Consigne A
Dans le texte fourni sur le modèle créateur d'emploi, sur quoi repose le modèle traditionnel selon Christian Cohen ?
Consigne B
Poursuivez le texte fourni sur le modèle créateur d'emploi et distributeur de richesse à partir de sa dernière phrase.

Texte fourni

☆ ☆ ☆ ☆ ☆ ☆ ☆

Un modèle créateur d’emploi et distributeur de richesse ?
Christian Cohen rappelle que le modèle traditionnel est aussi un modèle social, basé sur le salariat : « avec les ambitions que nous avons, nous considérons qu’il faut prendre ses responsabilités, c’est-à-dire d’employer ». Employer sans omettre le fait qu’il faut donner aux collaborateurs la possibilité d’évoluer et de répondre à leurs aspirations de devenir futurs entrepreneurs : « Nous sommes propriétaires de nos fonds de commerce ; donc nous allons les former pour qu’ils puisent s’installer et porter les marques sur des territoires où nous ne sommes pas », expose-t-il tout en soulignant, qu’in fine, la marque et la compétence interne seront valorisées.

☆ ☆ ☆ ☆ ☆ ☆ ☆

Données
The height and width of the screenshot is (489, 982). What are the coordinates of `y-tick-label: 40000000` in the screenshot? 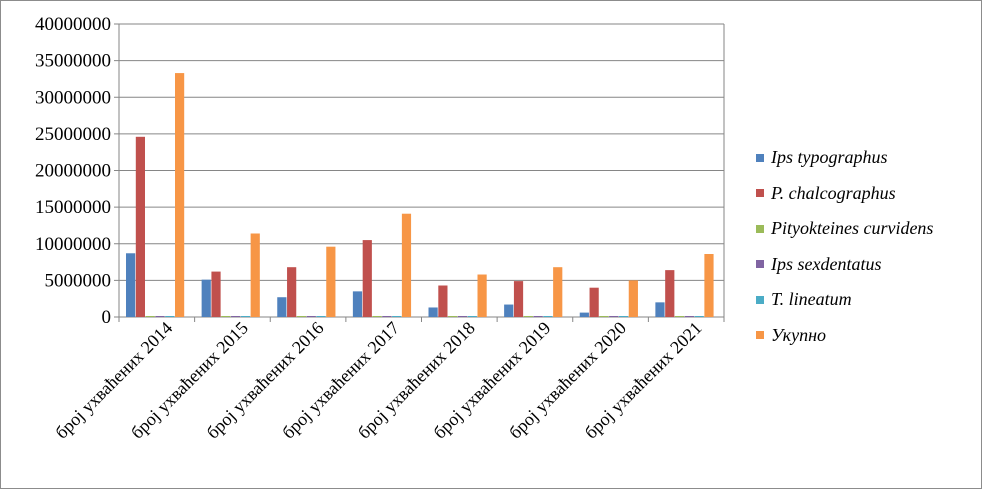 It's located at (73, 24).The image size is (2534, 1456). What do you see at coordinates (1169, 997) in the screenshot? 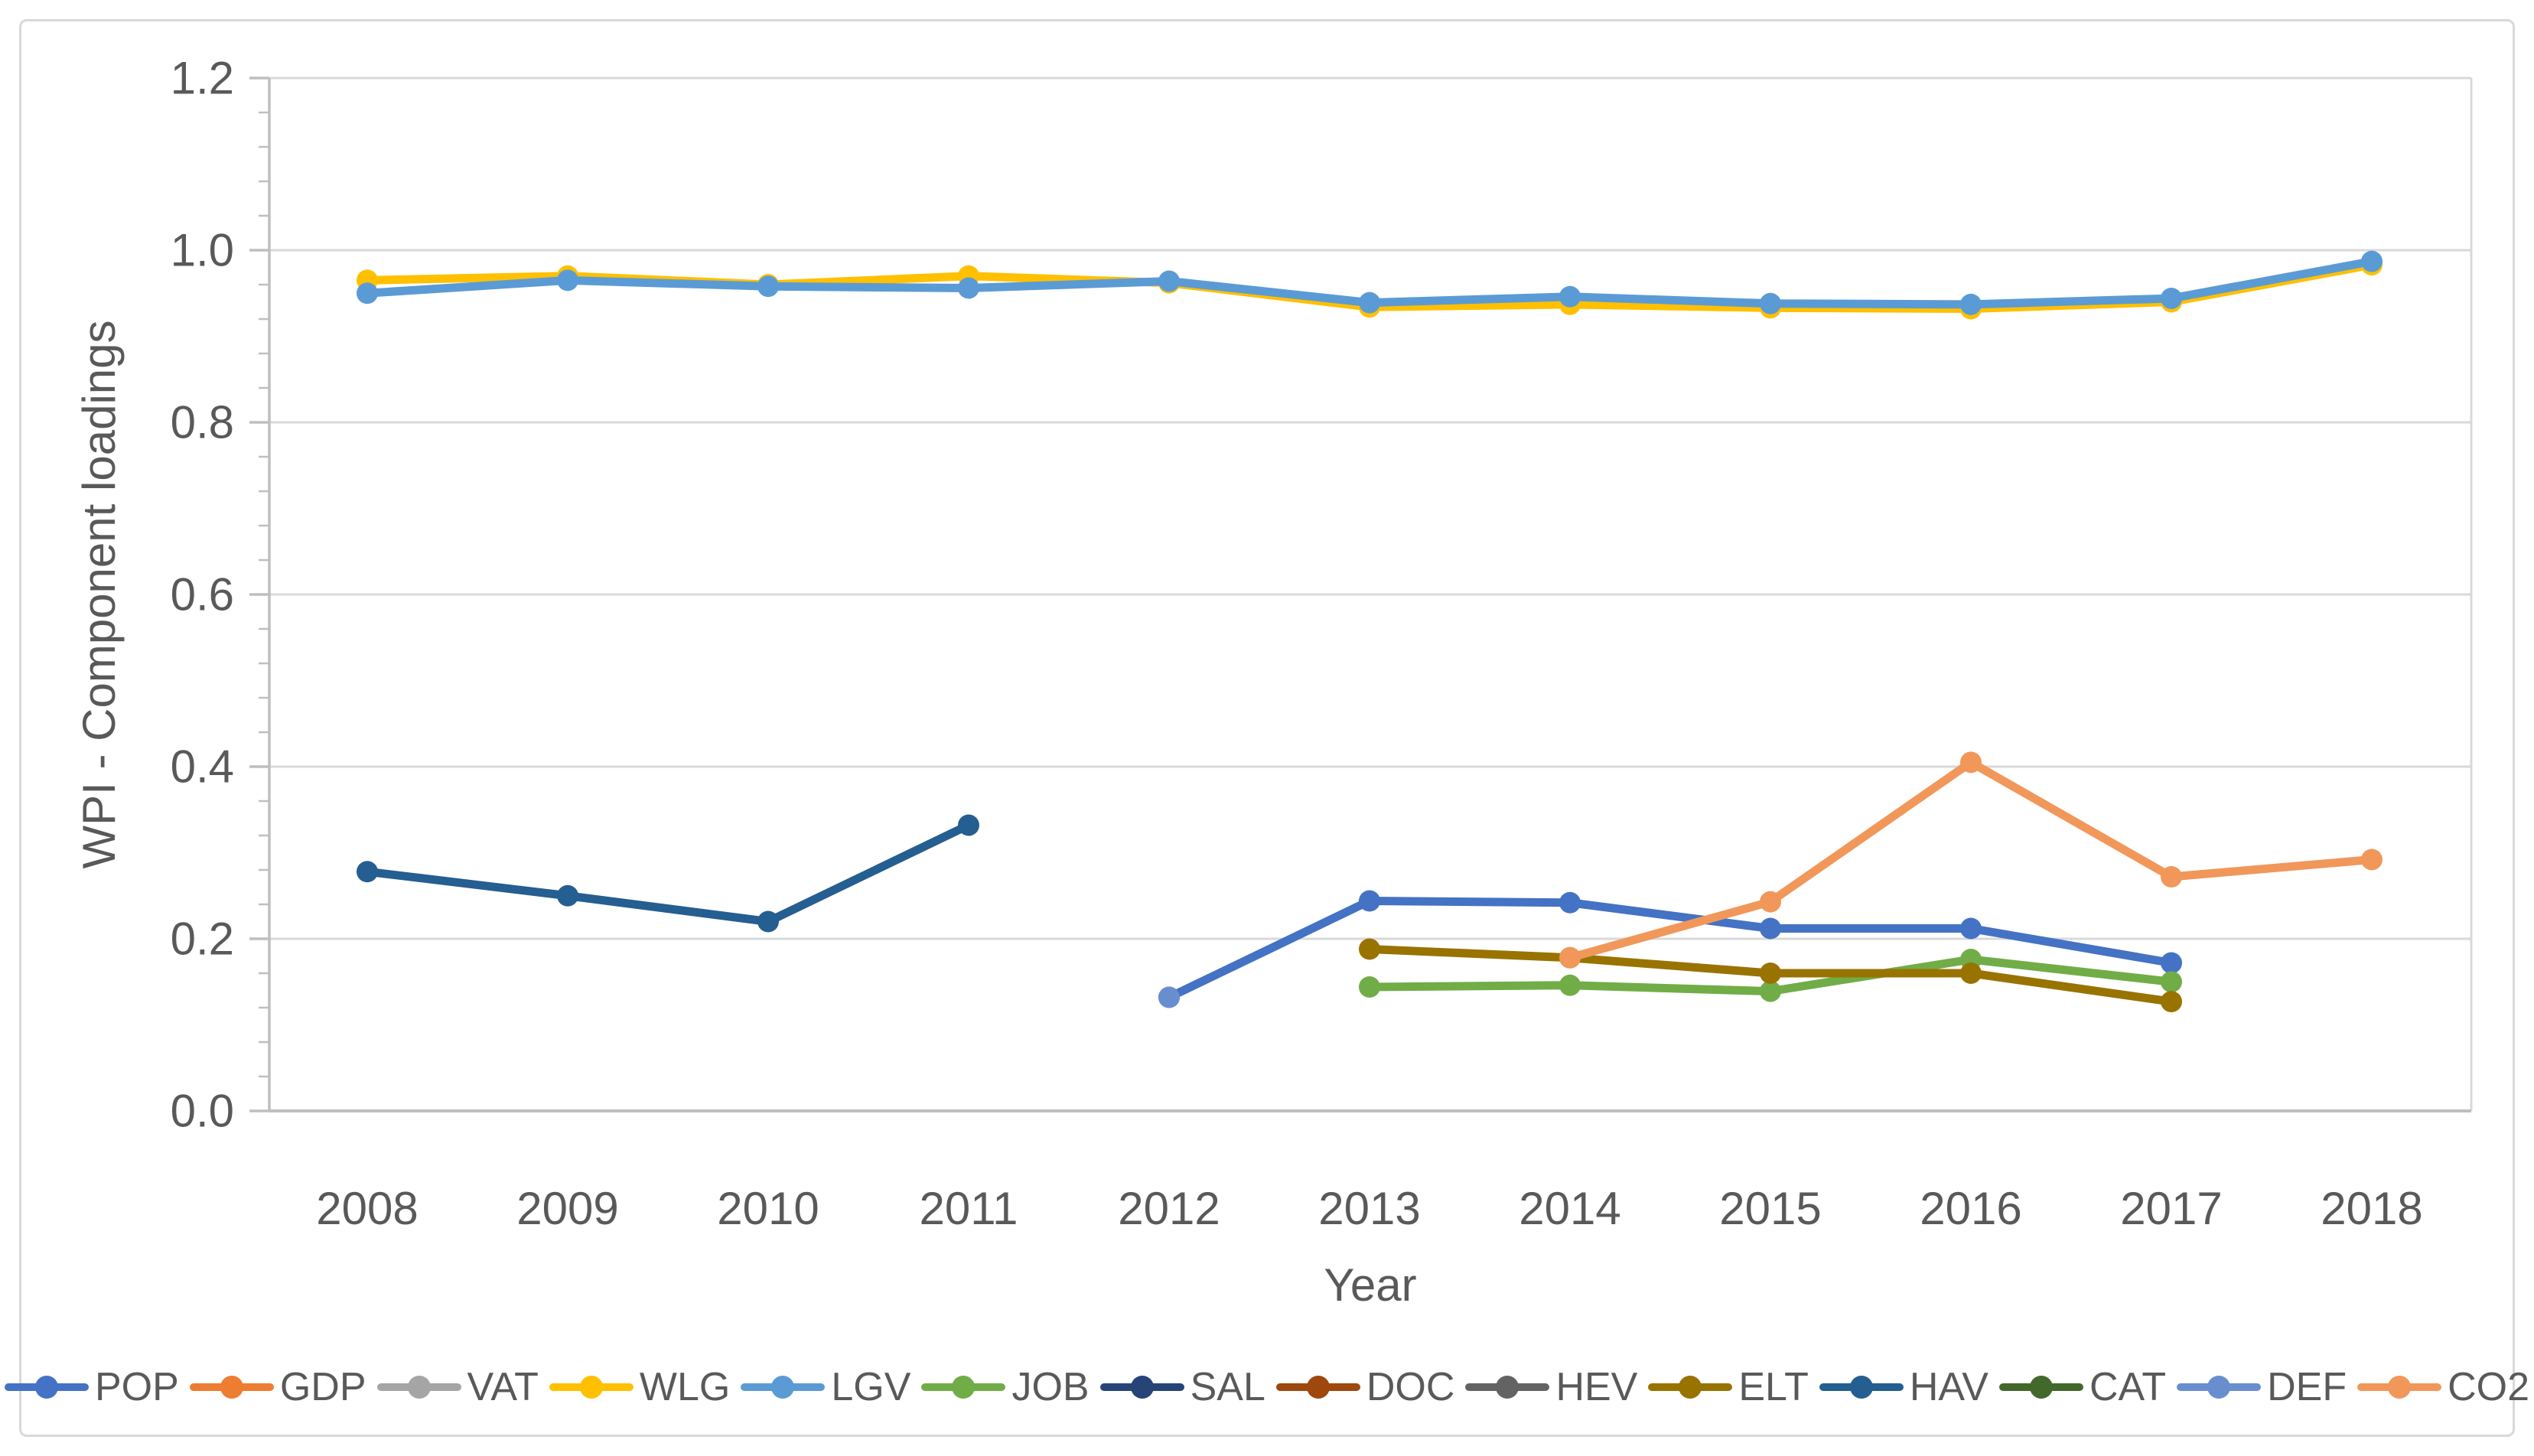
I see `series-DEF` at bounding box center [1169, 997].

☆ ☆ ☆ ☆ ☆ ☆ ☆

Réponse A
Sur le salariat.

Réponse B
Autre élément à prendre en considération : le niveau de facturation qui permettra la redistribution de la richesse, et jouera sur le niveau de rémunération des agents. Sur ses bassins d’emplois, Christian Cohen observe, depuis une dizaine d’années, que les niveaux de prix se sont envolés. « Néanmoins, il faut admettre que la variable d’ajustement dans une transaction, c’est-à-dire ce qui rapproche un vendeur et un acheteur, c’est l’agent immobilier. Quand, au départ, nous avons des grilles de prix qui sont de 3 ou 4 %, en général on finit toujours par terminer à 2-2,5% du prix de vente (2,7% dans le meilleur des cas). En réalité, nos honoraires ne se sont pas envolés (guère plus élevés que 10 000-11000 euros par transaction, en moyenne), contrairement aux prix, car nous nous adaptons à nos clients. Pour Olivier Descamps, si l’on veut pouvoir prendre des honoraires, il faut les prendre sur la rupture du business modèle. « Les Agences de Papa le font sur la réduction de la chaîne de valeur. Ils prennent le pari de dire que certains Français ne vont pas avoir besoin du full accompagnement et pour 2 000 euros, ils vont les accompagner sur une partie du chemin. C’est leur pari et le reste va se faire tout seul. Nous, on a décidé de garder l’ensemble de l’accompagnement, de baisser nos frais fixes, et de rendre à nos mandataires et à nos acquéreurs et vendeurs, une partie de nos honoraires. On est à 7 000 euros. On est toujours positionné avec 25 % de moins que les agences vitrées, en moyenne. Si on ne maintient pas cela, on tue la promesse originelle ».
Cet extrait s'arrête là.